Boosts mood with hormones
Emotional crying does more than lower stress hormones—it also stimulates the production of mood-enhancing chemicals like oxytocin and endorphins. Oxytocin, often called the “bonding hormone,” fosters feelings of calm and social connection, while endorphins provide natural pain relief, elevate mood, and help reduce anxiety. Together, these chemicals contribute to the sense of emotional relief often experienced after a good cry.

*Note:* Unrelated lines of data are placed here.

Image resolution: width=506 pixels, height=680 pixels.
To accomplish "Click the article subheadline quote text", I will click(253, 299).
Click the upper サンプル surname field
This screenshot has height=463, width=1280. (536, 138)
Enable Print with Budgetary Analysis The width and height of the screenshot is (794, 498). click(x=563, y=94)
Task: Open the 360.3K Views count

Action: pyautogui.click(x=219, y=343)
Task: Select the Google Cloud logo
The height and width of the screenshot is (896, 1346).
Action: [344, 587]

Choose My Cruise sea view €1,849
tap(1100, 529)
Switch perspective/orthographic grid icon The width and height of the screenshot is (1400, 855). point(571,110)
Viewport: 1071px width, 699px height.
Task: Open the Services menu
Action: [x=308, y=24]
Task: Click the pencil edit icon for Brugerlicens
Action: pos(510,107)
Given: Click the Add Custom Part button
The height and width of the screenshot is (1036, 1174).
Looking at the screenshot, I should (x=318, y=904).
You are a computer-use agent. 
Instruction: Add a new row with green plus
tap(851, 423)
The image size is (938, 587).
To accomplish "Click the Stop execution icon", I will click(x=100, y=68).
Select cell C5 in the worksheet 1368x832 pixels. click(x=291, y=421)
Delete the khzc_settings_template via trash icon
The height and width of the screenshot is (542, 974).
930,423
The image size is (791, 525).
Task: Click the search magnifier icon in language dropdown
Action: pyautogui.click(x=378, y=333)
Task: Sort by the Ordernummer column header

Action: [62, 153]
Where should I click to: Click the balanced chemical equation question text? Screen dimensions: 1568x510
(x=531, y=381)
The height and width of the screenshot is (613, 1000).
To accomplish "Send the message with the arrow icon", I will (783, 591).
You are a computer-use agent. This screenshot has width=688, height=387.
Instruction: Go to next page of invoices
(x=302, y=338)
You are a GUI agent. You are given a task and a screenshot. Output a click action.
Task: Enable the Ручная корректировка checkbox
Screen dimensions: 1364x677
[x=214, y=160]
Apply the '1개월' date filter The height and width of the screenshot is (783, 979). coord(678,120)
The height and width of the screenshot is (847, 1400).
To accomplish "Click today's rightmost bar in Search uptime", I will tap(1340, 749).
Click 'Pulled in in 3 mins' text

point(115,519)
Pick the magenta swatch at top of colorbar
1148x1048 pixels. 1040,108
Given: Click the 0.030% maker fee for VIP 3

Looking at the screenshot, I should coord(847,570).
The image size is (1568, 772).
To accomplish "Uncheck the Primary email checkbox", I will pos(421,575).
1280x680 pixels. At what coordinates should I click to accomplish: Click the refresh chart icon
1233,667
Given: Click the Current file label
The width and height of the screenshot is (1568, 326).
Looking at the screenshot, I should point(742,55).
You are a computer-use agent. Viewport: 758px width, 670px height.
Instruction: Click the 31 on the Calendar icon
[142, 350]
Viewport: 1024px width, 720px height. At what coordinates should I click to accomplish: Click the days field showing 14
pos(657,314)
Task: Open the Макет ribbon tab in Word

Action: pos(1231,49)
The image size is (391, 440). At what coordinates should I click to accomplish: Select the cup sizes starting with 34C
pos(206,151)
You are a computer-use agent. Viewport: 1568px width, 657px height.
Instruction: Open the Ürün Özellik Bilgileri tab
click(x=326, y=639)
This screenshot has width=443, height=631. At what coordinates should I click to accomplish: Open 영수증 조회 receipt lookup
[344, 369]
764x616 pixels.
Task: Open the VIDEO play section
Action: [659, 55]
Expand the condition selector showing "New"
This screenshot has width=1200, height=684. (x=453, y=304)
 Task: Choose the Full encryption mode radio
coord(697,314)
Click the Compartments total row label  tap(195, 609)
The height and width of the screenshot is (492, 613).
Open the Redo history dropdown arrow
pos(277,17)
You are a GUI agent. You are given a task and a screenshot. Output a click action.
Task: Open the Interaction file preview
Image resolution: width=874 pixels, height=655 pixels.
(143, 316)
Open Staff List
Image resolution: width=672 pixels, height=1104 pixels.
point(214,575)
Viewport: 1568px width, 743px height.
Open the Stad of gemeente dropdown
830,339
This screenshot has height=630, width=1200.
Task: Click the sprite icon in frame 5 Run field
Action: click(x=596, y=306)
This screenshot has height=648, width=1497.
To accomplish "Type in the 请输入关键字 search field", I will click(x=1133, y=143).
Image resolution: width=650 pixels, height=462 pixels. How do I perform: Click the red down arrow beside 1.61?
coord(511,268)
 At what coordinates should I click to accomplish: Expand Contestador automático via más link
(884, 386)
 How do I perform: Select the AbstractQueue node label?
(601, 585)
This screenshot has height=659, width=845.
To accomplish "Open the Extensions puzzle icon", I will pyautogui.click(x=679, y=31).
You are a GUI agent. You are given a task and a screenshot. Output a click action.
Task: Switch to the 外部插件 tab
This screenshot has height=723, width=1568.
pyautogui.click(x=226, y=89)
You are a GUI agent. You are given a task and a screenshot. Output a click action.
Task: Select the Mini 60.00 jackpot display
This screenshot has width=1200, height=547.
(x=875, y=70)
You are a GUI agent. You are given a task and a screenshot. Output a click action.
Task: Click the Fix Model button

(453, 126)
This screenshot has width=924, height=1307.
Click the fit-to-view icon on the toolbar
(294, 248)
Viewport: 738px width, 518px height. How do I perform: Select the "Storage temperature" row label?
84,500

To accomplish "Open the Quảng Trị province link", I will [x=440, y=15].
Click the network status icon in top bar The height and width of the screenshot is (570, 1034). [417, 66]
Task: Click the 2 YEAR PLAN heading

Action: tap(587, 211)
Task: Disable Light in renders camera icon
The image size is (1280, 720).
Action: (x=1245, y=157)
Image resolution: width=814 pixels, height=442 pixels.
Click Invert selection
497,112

Eases emotional and physical pain
Intense crying may trigger the release of opioids in the body. These naturally occurring substances are known for easing physical pain, but they also regulate emotional distress. This means crying can help soften both emotional blows and physical discomfort, making it a unique form of self-soothing.
Signals for support
Crying also has a crucial social function. Tears can communicate a need for empathy or comfort when words fail. Observing someone cry often triggers a natural desire to provide support, which can reduce feelings of isolation. As a social species, humans benefit from this connection; knowing someone is there for you is essential for mental well-being.
Cools the brain
Research shows that even slight increases in brain temperature can affect mood negatively. Crying, especially intense sobbing, increases blood flow and respiration, helping to lower brain temperature. This cooling effect can provide a sense of relief, improve mood, and help the mind reset after emotional stress.
Promotes better sleep
Crying activates the parasympathetic nervous system, which helps the body return to a balanced, relaxed state after stress. This process can make it easier to fall asleep. Additionally, prolonged crying can be physically exhausting, further encouraging rest. Adequate sleep is vital for mental health, improving mood, cognitive function, and resilience against anxiety and depression.
When crying may not help always
While crying can be therapeutic, its benefits may be limited for people with depression. Those experiencing anhedonia; the inability to feel pleasure, may struggle to cry at all. Others with depression might cry frequently but report little mood improvement afterward. In these cases, alternative strategies for emotional regulation are important.
Alternative self-soothing techniques
If crying does not bring relief, other evidence-based strategies can mimic some of its benefits:
- Deep breathing exercises: Slow, controlled breathing can help lower brain temperature and stress levels without crying.
- Going for a walk: Physical activity releases endorphins and reduces cortisol, improving mood naturally. Outdoor environments enhance these effects.
- Watching a thrilling or scary movie: A brief activation of the parasympathetic nervous system after fear can produce a calming, relief-like response.
- Progressive muscle relaxation: Alternating tension and release in different muscle groups helps reduce anxiety, lower blood pressure, and improve sleep.
- Spending time with a friend: Even without crying, having someone nearby provides emotional support and reduces feelings of isolation.
In summary, emotional crying is far more than a mere biological reflex. It relieves stress, boosts mood, eases pain, encourages social connection, cools the brain, and supports better sleep. While it may not offer the same benefits for everyone, particularly those with depression, alternative strategies can provide similar comfort and relief. Recognising the value of crying,and allowing yourself to experience it when needed can be a powerful tool for nurturing mental health.
Disclaimer: This article is for general informational purposes only and is not a substitute for professional medical advice, diagnosis, or treatment. Always seek the guidance of a qualified healthcare provider regarding any medical condition or lifestyle change.